_WHAT IS ASKED_.
1. Using the article on Theaster Gates, decide whether each statement agrees with it, and answer yes or no, quoting the words that decide it. (a) Gates bought a small house in western Chicago. (b) The Listening room holds 800 LP records. (c) Black Cinema House was set up in a former church.
2. According to the article on Theaster Gates, what line did Gates speak while sweeping the house?
3. Continue the article on Theaster Gates from where it stops.

_DOCUMENT EXTRACT_.
________________________

Real estate artist, adding art to life

<Ground Rules(Scrimmage)> 2015 Wood flooring 254.5×373.5×6.5 cm(100 3/16×147 1/16×2 9/16in) ⓒ Theaster Gates Photo ⓒ White Cube(Ben Westoby)

The practicing artist

Rebuild Foundation’s Stony Island Arts Bank Photo by: Tom Harris ⓒ Hedrich Blessing ⓒ Hedrich Blessing Courtesy of Rebuild Foundation

Art is often conceived as unrelated to our lives, as merely a part of decorating a room. Theaster Gates, an installation artist and an urban planner, has changed this type of conception about art. The Chicago-based artist not only contributes to improving the level of culture and arts of the local society by breathing new life into abandoned buildings, but also provides generous support for African-American artists like himself through his projects.

Gates has been leading the neighbors in need of a helping hand to a better life through art, and has made efforts to narrow the gap between art and our everyday lives through projects transforming days of life to be more vigorous and beautiful. The 14th episode of Brilliant Ideas by Bloomberg and Hyundai Motor will follow the journey of Gates, the practicing artist, enriching life through his art.

Art changing daily life

Rebuild Foundation’s Stony Island Arts Bank Photo by: Steve Hall ⓒ Hedrich Blessing Courtesy of Rebuild Foundation

Dorchester Project(2006-) is the most widely known project of the artist, in which a neglected building in ruins is transformed into a new space for culture and arts. When many American cities were facing bankruptcy due to the subprime mortgage crisis in 2008, he used the crisis as a stepping-stone to the launch of a new project. Gates purchased a small house in western Chicago with all he had and presented a performing art in which he swept the house while speaking a line, “This is a performing art”, which drew the neighbors’ attention. The nearby residents then started to gather, and the abandoned space turned into a cultural space for stage performances, exhibitions, or simple dinner gatherings with the neighbors. Through this project, Gates realized that a building is not used for only one purpose but can be used for various activities. Starting from this, he created Black Cinema House by buying a warehouse in Chicago that used to be a place for drug transactions, and screened movies in the building, which were deeply related to the local residents, while also providing residency space for artists. In addition, the artist constructed the Listening room filled with 8,000 LP records to provide a space in which one can meditate and feel artistic energy, leading the communication between artists and local residents.

________________________

_DATASET EXTRACT_.
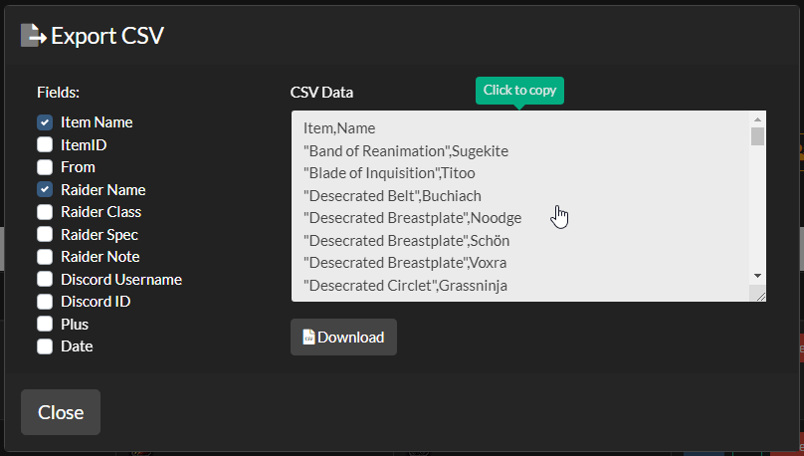Check the Discord ID checkbox

click(x=45, y=302)
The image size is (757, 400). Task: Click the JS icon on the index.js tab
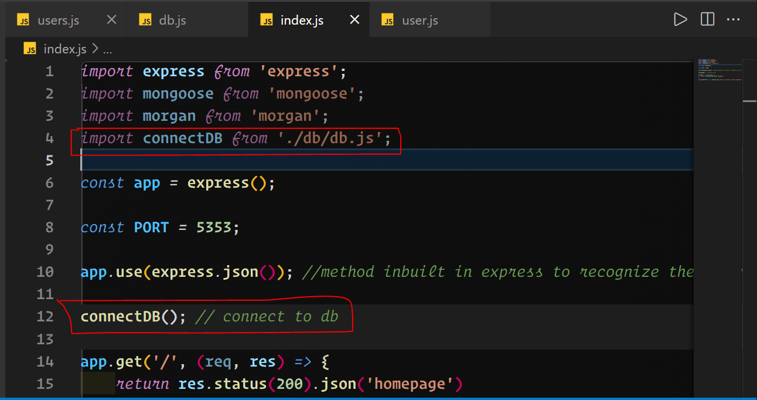pos(267,19)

________________________

_ANSWERS GIVEN_.
1.
(a) Yes: "Gates purchased a small house in western Chicago with all he had"
(b) No: "filled with 8,000 LP records"
(c) No: "buying a warehouse in Chicago that used to be a place for drug transactions"

2. "This is a performing art"

3.
Rebuild Foundation’s Stony Island Arts Bank Photo by: Steve Hall ⓒ Hedrich Blessing Courtesy of Rebuild Foundation

“Stony Island Arts Bank”, which was completed this autumn, once again represents Gates’ principle of changing a deserted building into an artistic place. A neglected building of a bank filled with water six feet high could not attract anyone’s attention, which resulted in difficulties in raising a fund for the project. The artist, however, having completed the previous projects successfully, could purchase the bank building at one dollar with the help of the Chicago mayor Rahm Emanuel. Gates also raised 5,000 dollars at the Art Basel 2013 by creating a hundred cubes on which a text, “In Art We Trust”, is engraved. The cubes were created by recycling pieces of marble from the bank and he started the bank reconstruction project based on this money. The bank in ruin was reborn into an art complex including an exhibition hall, an event room, a library and a record room. The project was a big success, which invigorated the local society.
As seen from the remark by the artist given when “Stony Island Arts Bank” opened, that the place is for next-generation African-American artists’ artistic experiments and for raising the neighborhood’s interest for culture, his projects are not about simply renovating an old building. He has pursued a synergy effect of vitalizing the local region through his projects he calls “real estate art”, and believes that more innovative ideas can be emerged from such vitalized environment.

Refocusing on realities of African-Americans

<Race Riot> 2012 Wood, fire hose, glass 84.5×67.5×14cm(33 1/4×26 9/16×5 1/2in.) ⓒ Theaster Gates Photo ⓒ White Cube(Ben Westoby)

As in many other works by African-American artists, “ethnicity” has also naturally become a subject matter of Gates’ projects. Also, the city of Chicago, in which he was born and has been creating his artworks, was one of the major destinations of the Great Migration, harboring a long history of African-American laborers. For this reason, based on the history and culture of African-Americans, Gates studies ongoing struggles for racial equality in the U.S. and further, the fundamental meaning of liberty through his visual works. Centered in his works is the African-American history such as slavery, labor, and civil rights activities.
In Event of a Race Riot(2011-) was created by stacking a bunch of long fire hoses, which were used for repressing peaceful demonstrations for civil rights by African-American students. The artwork reminds the audience the past demonstrations, and gives an opportunity for the audience to think about the present racial protests rising throughout America. Made of recycled woods, Shoe-Shine(2009) is reminiscent of a throne, showing a gap between the nuance of the material and that of the completed work. In this work, Gates focused on the concept of labor by highlighting a role of attending, which still remains as a frame that confines African-Americans even after the abolition of slavery.

<Gone are the Days of Shelter and Martyr> 2015 Concrete, metal, slate, wood, rubber tubes, mechanical breathing apparatus Dimensions variable ⓒ Theaster Gates Photo ⓒ White Cube(Francesco Allegretto)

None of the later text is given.